--- Information Enclosed Below ---

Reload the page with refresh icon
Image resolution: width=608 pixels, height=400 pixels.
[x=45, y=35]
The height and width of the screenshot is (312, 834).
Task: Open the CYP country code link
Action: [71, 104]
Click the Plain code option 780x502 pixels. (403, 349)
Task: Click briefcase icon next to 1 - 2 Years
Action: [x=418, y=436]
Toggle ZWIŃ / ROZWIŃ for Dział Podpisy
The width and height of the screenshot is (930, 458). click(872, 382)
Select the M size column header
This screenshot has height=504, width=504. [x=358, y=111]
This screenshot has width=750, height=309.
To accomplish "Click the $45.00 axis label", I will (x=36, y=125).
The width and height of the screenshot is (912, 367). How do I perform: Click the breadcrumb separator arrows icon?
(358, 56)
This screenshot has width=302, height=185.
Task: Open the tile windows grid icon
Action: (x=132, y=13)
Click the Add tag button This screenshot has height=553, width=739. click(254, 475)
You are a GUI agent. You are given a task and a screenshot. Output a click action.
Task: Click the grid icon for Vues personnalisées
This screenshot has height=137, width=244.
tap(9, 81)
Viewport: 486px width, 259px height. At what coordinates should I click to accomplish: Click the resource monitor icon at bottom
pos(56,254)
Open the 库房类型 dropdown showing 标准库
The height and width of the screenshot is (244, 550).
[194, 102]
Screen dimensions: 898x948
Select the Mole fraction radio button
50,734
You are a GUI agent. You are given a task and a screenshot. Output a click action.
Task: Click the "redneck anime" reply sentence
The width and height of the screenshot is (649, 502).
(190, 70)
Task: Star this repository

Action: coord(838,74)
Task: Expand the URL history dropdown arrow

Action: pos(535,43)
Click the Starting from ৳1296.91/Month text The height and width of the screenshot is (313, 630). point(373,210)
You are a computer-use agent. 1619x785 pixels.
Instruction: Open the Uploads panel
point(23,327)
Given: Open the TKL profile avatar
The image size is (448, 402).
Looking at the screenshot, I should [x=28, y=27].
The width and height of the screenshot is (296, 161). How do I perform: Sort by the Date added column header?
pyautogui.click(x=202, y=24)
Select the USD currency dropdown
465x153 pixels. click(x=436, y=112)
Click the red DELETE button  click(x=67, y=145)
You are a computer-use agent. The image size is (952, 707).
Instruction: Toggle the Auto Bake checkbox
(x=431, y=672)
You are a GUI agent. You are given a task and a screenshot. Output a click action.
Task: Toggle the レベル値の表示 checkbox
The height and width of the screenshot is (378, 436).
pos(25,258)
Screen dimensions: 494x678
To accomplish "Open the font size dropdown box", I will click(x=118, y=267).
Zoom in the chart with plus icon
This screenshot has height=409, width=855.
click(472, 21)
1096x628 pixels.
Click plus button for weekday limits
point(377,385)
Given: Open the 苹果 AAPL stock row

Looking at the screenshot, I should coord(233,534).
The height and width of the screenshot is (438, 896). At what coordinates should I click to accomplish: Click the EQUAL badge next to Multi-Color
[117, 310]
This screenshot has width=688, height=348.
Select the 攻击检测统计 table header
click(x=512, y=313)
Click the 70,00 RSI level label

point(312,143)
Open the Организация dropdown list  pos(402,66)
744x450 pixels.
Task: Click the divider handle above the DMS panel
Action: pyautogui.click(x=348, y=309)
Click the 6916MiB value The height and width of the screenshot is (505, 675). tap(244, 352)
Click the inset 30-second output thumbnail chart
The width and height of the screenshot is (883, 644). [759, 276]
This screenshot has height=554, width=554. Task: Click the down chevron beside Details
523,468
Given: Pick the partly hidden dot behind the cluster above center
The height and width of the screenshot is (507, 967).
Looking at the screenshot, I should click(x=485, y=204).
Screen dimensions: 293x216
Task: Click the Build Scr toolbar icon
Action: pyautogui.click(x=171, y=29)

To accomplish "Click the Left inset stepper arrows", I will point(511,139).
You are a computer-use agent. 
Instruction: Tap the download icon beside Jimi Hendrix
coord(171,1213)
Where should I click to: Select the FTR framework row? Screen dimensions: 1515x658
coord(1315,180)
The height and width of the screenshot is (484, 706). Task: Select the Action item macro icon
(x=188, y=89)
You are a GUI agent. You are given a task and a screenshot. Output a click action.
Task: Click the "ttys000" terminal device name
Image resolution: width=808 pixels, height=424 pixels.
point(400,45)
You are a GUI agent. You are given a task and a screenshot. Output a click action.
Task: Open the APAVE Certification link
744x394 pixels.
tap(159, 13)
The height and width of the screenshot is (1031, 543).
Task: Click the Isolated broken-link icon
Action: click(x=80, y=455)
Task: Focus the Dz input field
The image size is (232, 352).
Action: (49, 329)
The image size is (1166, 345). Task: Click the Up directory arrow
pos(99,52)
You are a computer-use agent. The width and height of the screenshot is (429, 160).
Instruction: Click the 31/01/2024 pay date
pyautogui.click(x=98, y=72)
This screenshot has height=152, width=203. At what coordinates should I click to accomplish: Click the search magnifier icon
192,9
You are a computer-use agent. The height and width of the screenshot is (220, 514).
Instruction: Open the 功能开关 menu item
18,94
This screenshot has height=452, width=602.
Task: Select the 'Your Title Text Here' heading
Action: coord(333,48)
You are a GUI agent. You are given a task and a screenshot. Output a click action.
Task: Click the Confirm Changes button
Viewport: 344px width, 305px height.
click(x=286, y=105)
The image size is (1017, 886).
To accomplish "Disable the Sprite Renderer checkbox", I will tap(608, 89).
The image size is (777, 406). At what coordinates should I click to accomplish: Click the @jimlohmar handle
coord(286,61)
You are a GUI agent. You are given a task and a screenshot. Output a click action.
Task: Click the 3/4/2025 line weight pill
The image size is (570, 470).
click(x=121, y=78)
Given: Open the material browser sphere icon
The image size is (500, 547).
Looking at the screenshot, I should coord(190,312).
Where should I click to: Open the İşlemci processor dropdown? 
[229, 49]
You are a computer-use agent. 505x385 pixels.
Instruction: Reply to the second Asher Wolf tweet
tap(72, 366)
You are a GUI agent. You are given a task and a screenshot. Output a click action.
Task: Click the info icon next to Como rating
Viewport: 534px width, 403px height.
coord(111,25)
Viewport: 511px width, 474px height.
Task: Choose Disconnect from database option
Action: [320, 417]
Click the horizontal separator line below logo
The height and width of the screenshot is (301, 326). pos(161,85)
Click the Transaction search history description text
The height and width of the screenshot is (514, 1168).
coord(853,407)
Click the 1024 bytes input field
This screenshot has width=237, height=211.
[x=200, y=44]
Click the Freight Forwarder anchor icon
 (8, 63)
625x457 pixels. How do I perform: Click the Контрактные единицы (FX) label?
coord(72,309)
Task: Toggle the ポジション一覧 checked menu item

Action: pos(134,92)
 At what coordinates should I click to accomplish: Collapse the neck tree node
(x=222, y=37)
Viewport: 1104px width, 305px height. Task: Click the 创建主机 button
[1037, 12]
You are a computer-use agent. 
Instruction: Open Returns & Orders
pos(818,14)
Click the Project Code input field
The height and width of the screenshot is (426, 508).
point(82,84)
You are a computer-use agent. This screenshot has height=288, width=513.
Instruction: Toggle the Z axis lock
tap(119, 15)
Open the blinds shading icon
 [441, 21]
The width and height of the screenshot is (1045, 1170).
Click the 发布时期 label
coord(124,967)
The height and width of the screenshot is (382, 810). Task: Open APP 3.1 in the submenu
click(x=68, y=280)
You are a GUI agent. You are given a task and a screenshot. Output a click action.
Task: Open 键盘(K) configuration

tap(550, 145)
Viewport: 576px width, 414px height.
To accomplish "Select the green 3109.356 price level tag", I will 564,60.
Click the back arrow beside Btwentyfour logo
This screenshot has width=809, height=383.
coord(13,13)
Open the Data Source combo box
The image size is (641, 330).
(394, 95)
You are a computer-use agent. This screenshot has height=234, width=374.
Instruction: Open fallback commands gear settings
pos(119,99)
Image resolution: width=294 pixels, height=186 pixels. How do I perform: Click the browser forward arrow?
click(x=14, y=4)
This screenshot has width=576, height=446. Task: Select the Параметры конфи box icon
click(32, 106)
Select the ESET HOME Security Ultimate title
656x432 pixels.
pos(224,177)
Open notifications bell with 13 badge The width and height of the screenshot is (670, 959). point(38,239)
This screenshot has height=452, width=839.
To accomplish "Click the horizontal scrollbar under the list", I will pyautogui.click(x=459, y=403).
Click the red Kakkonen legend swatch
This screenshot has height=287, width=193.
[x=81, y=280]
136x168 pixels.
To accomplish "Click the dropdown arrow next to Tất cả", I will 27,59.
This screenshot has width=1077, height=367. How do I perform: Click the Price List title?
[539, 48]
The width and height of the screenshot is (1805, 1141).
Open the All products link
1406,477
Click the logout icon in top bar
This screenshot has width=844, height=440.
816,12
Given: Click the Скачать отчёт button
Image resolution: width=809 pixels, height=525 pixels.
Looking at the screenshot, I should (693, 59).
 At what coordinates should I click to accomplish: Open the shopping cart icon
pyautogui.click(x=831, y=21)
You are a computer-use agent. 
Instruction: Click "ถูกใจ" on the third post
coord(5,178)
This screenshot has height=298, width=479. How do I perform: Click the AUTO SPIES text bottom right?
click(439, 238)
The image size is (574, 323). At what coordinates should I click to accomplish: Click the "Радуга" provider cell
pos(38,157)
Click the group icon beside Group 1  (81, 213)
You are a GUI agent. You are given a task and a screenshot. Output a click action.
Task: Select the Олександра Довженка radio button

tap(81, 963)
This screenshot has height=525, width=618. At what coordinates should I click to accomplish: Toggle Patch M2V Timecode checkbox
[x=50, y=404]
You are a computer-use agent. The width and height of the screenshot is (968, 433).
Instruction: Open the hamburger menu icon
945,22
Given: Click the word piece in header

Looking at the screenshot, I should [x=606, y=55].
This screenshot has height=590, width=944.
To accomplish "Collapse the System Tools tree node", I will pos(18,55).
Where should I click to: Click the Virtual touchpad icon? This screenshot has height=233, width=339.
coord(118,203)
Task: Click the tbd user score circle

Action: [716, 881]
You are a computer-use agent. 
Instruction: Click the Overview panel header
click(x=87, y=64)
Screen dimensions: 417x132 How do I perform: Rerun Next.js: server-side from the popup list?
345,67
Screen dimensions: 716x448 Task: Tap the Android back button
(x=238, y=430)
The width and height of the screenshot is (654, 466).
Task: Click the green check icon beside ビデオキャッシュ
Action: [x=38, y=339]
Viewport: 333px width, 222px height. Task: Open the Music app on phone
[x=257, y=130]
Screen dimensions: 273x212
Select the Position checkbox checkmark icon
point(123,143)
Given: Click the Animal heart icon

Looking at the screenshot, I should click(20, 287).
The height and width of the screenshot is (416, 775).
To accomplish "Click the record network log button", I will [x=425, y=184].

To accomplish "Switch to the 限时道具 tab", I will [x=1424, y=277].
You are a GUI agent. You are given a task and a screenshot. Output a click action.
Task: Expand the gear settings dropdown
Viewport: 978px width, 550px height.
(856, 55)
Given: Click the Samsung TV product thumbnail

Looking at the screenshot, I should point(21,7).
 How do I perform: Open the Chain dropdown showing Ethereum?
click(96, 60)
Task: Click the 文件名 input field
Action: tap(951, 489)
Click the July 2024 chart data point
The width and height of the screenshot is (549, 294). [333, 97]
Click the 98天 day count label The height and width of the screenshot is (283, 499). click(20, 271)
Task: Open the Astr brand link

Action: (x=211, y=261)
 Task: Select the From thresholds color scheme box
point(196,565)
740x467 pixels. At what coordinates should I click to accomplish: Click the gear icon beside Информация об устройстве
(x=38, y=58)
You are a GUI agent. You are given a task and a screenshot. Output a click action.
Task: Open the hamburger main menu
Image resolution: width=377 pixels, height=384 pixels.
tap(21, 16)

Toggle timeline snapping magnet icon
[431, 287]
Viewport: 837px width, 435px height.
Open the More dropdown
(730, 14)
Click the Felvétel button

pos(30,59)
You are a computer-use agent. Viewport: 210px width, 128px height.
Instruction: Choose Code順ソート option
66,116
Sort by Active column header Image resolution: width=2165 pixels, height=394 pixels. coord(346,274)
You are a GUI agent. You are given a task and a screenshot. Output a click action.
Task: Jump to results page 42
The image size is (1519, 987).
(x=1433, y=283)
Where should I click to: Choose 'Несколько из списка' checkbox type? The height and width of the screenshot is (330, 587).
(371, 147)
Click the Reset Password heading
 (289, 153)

--- End of Enclosed Information ---

## What is being asked
Return a copy of each line in the entries that contains "page".

## Exercise answer
Reload the page with refresh icon
Task: Jump to results page 42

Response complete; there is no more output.